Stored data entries
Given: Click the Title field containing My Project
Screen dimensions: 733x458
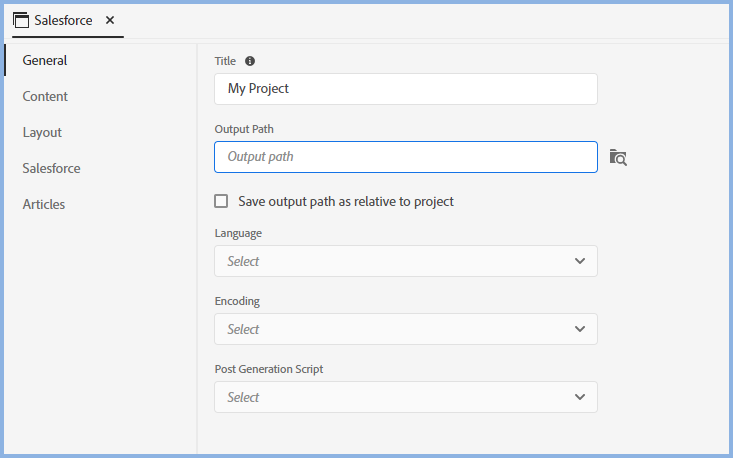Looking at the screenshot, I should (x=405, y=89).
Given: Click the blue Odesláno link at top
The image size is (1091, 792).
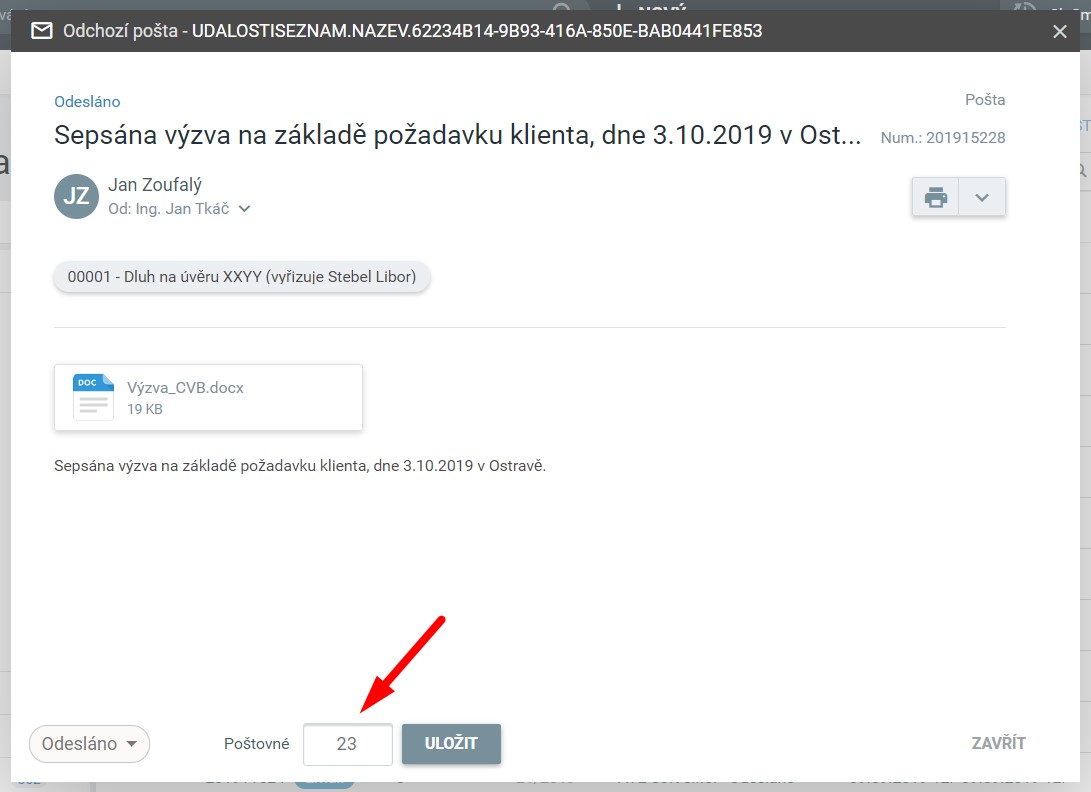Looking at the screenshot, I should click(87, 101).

**Work order**
Wherever the string "Given" shows up in a line of the records, count that line once. Report the total alone.

**Expected answer**
2